WHAT THE TASK REQUIRES >> Only the lines below from the one that contains "Image resolution: width=1400" through the one that contains "Where should I click to: Click" should appear in your answer, exact and without pictures.

RECORDS FOR THE EXERCISE >>
* * * * * * * * *
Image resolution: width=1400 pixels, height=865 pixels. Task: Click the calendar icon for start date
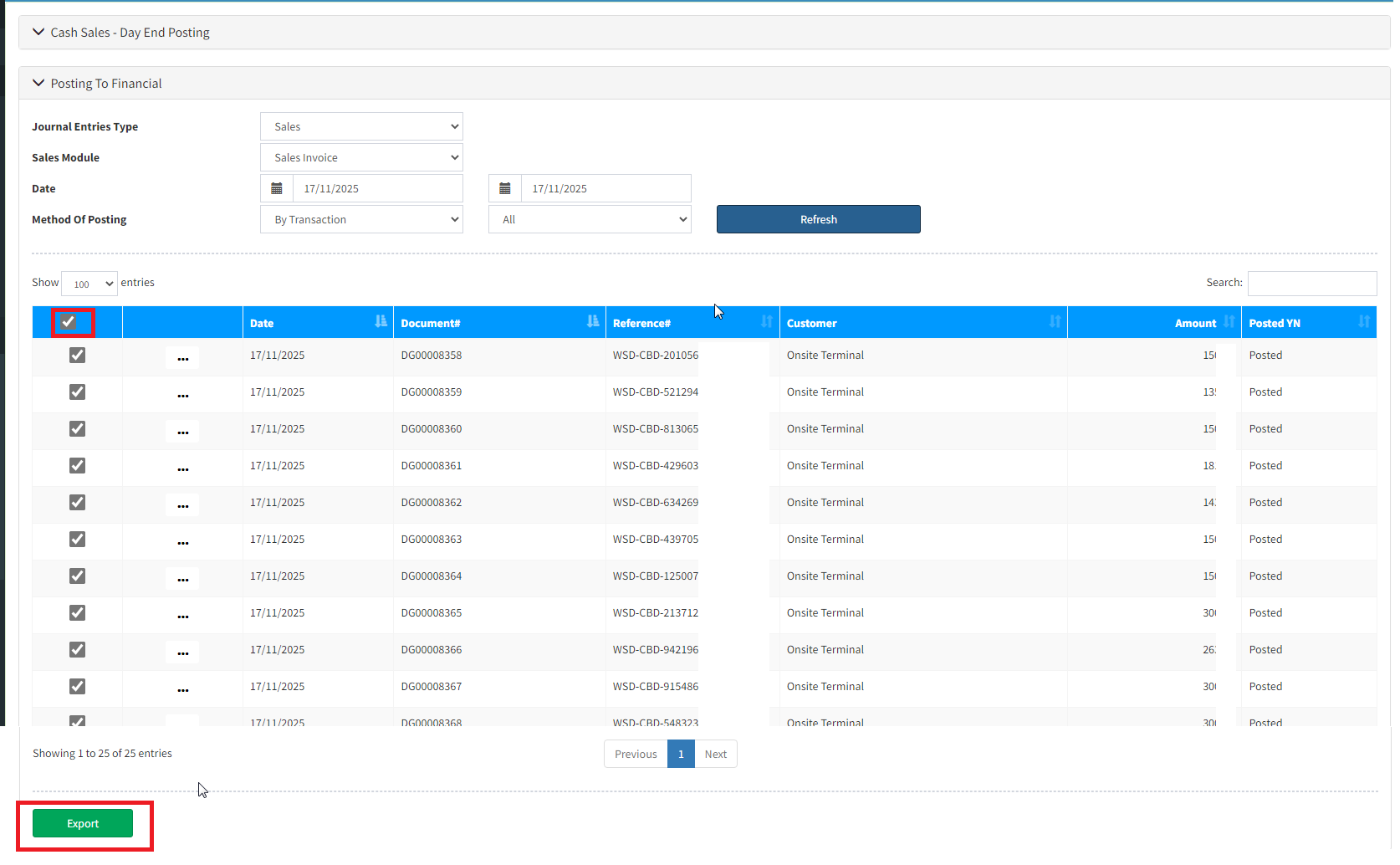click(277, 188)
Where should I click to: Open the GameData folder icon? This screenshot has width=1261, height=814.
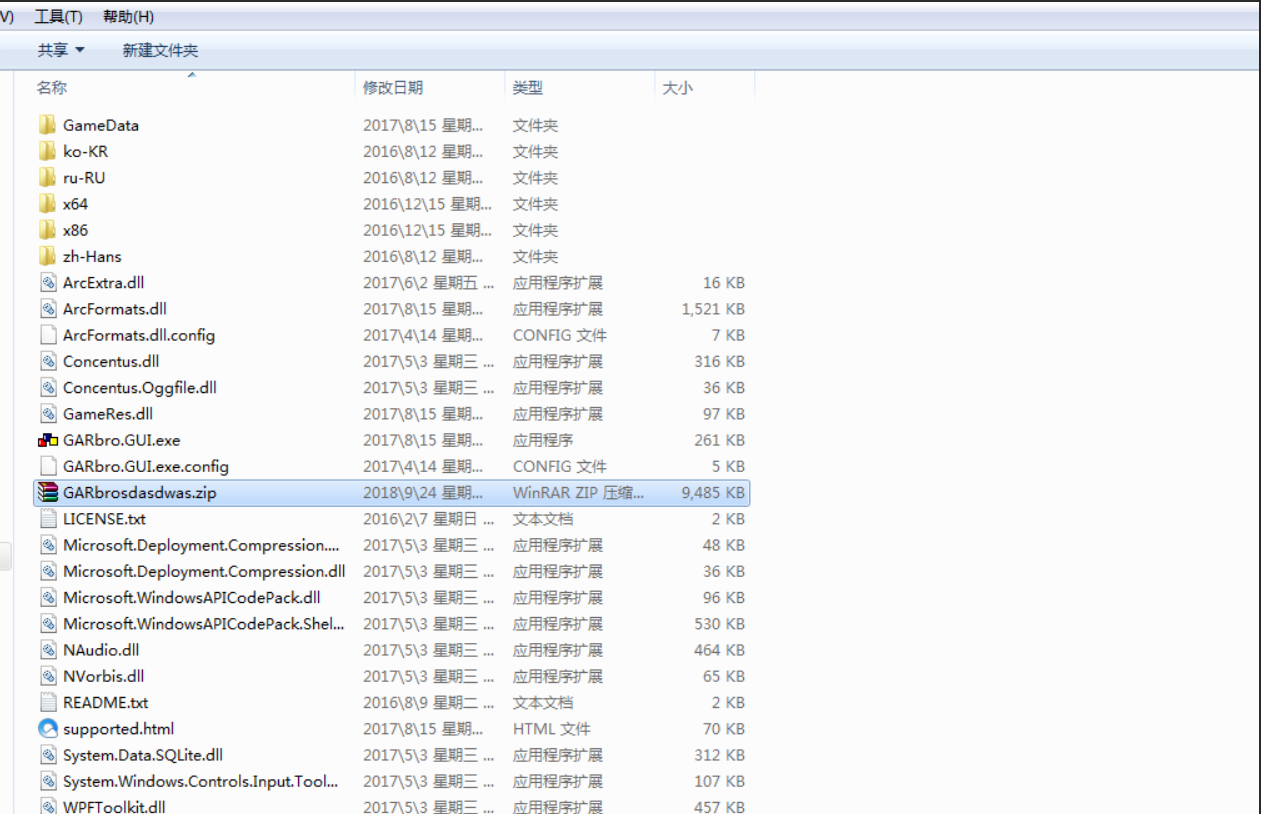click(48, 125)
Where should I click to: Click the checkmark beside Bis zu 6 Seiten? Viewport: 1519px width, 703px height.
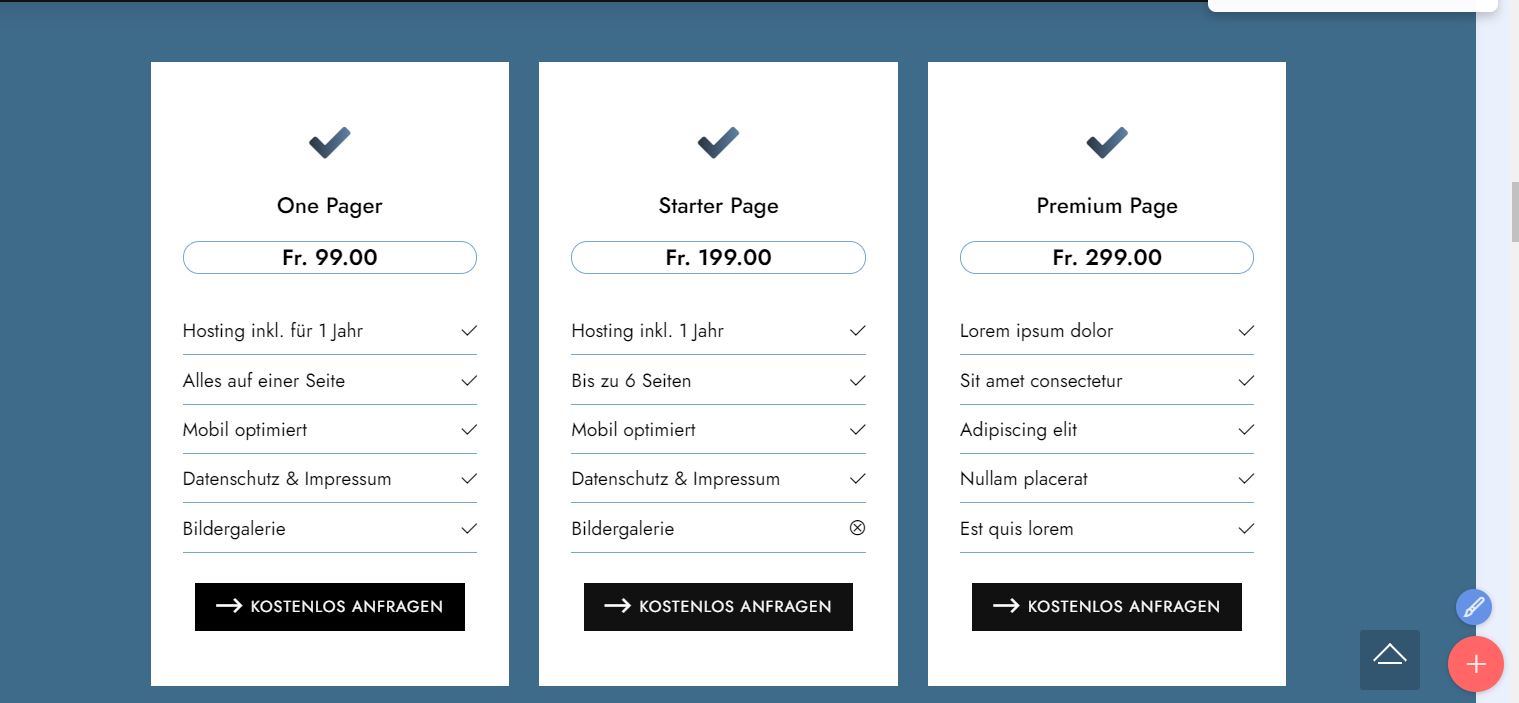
* * * * * * * * *
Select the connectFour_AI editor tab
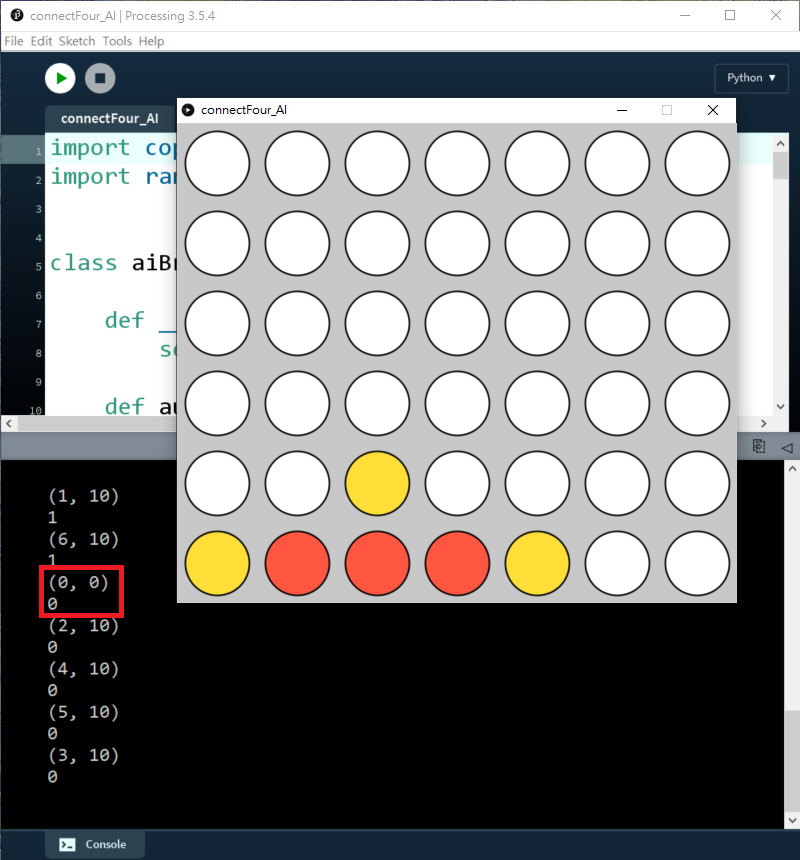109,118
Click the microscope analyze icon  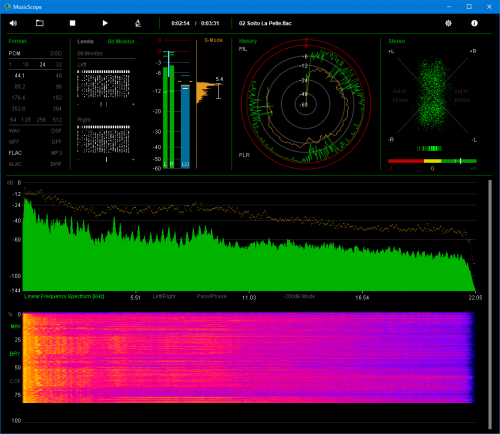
* * * * * * * * *
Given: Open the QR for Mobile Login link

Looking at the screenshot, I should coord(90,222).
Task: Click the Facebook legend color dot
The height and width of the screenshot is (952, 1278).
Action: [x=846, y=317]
* * * * * * * * *
ANSWER TO THE PROBLEM >>
Image resolution: width=1400 pixels, height=865 pixels. Task: Click the calendar icon for start date
click(277, 188)
Where should I click to: Open the GameData folder icon? This screenshot has width=1261, height=814.
click(48, 125)
Where should I click to: Click the checkmark beside Bis zu 6 Seiten? Viewport: 1519px width, 703px height.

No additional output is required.